Defining a legal boundary

Defining a legal boundary

Postby bluebell74 » Wed Feb 08, 2017 9:19 pm

First post - please bear with me!

My neighbour lives on an a road which is adjacent to our unadopted road, we drive along the side of his property and garden when we access our road and homes. The road is owned and maintained by the residents with RoW to the houses on it, but is becoming difficult to drive a large car without touching hedges to the sides. An ambulance struggle up last week, and visibility at the bottom of the lane is restricted.

He insists that he can grow thick hedges beyond his general boundary because it is in fact the legal boundary that matters in this instance.
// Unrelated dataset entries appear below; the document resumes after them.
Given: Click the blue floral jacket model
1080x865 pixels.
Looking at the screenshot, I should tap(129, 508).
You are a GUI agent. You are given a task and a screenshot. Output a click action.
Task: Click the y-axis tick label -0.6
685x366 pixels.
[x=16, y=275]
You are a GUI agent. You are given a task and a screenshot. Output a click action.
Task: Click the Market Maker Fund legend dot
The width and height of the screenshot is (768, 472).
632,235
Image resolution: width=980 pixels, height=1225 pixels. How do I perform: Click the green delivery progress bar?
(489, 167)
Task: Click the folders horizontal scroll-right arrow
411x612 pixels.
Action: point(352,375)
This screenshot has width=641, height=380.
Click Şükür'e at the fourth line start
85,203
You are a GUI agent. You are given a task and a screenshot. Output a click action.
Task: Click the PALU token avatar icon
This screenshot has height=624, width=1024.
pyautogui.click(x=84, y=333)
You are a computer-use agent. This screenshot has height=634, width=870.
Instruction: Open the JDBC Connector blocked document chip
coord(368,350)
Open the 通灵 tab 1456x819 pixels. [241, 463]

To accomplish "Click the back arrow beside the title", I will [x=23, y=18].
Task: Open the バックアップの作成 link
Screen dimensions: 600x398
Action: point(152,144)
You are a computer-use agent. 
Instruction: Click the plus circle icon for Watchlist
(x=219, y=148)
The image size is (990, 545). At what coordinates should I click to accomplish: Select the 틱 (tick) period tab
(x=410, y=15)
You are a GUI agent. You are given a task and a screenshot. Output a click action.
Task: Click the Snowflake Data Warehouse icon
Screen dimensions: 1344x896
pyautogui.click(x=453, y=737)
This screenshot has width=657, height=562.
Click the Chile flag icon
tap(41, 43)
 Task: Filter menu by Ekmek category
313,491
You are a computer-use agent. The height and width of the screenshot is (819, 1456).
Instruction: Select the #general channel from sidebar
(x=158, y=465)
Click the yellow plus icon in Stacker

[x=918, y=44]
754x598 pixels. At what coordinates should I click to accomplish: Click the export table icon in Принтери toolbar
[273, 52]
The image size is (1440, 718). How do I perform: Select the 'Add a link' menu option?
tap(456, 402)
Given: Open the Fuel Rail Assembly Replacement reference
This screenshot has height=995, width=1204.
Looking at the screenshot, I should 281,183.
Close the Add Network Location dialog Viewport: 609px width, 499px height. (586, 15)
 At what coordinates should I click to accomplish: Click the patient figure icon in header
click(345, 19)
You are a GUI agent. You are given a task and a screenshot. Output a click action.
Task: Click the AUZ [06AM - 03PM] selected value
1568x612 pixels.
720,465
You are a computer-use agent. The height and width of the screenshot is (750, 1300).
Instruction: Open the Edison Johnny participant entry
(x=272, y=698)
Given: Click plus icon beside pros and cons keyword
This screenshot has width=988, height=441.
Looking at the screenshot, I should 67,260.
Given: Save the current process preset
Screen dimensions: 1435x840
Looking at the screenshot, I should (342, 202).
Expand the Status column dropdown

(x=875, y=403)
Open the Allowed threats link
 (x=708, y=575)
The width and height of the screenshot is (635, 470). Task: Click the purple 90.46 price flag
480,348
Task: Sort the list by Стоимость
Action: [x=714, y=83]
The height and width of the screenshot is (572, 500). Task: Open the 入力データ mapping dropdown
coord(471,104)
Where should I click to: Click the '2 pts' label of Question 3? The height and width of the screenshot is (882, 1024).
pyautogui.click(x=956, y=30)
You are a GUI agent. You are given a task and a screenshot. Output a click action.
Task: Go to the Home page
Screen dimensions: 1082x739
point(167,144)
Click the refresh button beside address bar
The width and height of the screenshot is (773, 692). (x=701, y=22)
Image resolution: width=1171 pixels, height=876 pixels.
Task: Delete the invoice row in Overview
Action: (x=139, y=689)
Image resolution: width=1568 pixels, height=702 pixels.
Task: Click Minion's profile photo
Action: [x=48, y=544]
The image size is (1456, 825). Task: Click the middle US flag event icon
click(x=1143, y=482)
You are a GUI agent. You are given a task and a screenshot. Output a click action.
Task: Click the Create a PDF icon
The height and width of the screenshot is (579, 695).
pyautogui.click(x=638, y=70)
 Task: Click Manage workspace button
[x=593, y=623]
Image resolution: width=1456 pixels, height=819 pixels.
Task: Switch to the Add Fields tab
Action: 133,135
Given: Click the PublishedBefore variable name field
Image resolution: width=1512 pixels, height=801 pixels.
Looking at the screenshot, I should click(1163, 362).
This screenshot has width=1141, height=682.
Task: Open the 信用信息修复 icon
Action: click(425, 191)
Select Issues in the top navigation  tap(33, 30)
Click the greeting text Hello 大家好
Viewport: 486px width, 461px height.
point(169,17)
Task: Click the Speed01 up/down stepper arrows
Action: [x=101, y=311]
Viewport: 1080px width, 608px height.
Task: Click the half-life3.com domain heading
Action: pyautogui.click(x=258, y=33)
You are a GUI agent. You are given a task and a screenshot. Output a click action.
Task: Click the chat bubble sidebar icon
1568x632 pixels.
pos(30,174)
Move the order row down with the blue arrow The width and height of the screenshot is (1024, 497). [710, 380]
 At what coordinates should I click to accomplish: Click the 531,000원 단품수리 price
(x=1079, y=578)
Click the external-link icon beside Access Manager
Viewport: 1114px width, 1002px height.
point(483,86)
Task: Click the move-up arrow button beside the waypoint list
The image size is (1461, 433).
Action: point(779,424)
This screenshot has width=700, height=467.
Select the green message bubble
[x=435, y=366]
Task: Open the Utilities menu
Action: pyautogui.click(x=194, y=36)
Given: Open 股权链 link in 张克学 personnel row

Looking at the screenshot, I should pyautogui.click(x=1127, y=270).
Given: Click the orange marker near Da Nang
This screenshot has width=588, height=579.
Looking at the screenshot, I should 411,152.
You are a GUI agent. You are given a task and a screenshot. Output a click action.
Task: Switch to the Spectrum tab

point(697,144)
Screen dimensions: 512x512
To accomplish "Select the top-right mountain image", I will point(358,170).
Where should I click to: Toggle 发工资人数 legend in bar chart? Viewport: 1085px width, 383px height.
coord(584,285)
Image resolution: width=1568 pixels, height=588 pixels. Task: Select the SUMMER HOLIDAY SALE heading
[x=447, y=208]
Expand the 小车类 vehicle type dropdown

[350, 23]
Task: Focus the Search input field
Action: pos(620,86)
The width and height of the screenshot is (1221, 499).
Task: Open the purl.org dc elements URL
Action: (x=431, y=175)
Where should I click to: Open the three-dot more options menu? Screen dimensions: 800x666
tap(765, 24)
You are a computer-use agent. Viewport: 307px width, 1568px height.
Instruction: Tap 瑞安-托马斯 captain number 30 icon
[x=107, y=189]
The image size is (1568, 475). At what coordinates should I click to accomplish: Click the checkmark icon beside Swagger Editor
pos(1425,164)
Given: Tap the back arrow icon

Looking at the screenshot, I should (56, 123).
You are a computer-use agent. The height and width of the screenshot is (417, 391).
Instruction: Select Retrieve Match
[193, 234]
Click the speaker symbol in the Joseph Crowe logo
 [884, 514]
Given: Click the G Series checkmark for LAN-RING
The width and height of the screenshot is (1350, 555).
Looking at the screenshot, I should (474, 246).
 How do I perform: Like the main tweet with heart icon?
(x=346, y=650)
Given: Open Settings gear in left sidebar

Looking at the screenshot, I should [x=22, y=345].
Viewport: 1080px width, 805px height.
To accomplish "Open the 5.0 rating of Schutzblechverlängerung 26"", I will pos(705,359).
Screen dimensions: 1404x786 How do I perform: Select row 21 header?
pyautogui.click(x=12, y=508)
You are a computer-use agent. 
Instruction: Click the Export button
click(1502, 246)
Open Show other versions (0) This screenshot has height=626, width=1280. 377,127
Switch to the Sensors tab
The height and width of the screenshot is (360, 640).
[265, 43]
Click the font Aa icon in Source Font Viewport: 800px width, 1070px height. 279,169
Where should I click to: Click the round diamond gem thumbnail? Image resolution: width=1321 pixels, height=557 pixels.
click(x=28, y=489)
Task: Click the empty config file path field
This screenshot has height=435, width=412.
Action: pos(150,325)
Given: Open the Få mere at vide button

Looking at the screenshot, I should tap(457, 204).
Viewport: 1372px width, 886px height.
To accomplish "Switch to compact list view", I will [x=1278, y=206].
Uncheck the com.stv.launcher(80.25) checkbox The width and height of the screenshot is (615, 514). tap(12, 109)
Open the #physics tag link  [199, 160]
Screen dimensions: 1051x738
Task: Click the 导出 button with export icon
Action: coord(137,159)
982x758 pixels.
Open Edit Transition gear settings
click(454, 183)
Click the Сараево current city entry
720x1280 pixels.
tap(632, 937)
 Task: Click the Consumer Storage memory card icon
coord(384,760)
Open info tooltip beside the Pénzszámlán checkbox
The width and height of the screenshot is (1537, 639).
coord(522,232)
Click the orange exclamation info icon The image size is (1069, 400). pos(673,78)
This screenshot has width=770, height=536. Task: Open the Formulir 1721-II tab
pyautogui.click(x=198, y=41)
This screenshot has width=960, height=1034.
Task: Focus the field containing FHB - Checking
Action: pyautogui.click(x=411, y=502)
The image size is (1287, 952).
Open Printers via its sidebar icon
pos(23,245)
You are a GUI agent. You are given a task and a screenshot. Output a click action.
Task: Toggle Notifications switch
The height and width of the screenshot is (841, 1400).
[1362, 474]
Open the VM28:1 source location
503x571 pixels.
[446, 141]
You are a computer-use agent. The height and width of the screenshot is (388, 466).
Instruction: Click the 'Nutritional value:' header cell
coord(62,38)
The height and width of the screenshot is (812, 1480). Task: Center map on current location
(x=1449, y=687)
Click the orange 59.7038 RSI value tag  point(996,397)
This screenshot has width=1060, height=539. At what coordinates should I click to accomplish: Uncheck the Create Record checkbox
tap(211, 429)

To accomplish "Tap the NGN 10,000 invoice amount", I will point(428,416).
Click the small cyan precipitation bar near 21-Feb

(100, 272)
That's my first question : if we were to say we are permitted to cut them back to the boundary, would he be correct and would we have damaged his property?

Secondly, if it is correct to use the general boundary as guidance for where a physical boundary should be, would we be permitted to maintain it ourselves and cut back to the boundary?

Finally, is all of that irrelevant? If our deeds show that we should be able to pass without hindrance, can we request that he does cut them to a reasonable enough width to allow larger vehicles and do it ourselves if he doesn't?



(1946) Together with such rights of way as are at present enjoyed in connection with the said property and particularly a right of way for the purchasers and their successors in title and their tenants owners and occupiers for the time being of the property hereby conveyed and all persons authorised by them in common with all other persons for the time being being entitles to a similar right at all times and for all purposes and either with or without horses carts carriages motor cars and other vehicles over and along the existing private road upon which the property hereby abuts to'
bluebell74
 
Posts: 6
Joined: Tue Feb 07, 2017 3:49 pm

Ads are not endorsed by www.gardenlaw.co.uk or the staff thereof and visitors should perform their own due diligence on the product or service offered.
 

Re: Defining a legal boundary

Postby Collaborate » Wed Feb 08, 2017 9:41 pm

There is only one boundary. Determine where it is, and then cut the hedge back to that.
Collaborate
 
Posts: 1122
Joined: Mon Feb 23, 2015 10:17 am

Re: Defining a legal boundary

Postby mr sheen » Wed Feb 08, 2017 9:43 pm

A right to pass and repass comes with the ancillary rigt to maintain the right of way so that you can fully enjoy your rights. You should be able to pass and repass without risk of damage to vehicles and you can cut back encroaching vegetation as part of your ancillary maintenance rights so that you can fully enjoy your right to pass and repass. So the legal boundary is in fact irrelevant where a right of way abuts vegetation and owned land, you can cut back as far as is reasonable to ensure you can pass and repass. You must be able to justify the extent of cutting back as 'reasonable' in order to exercise your rights.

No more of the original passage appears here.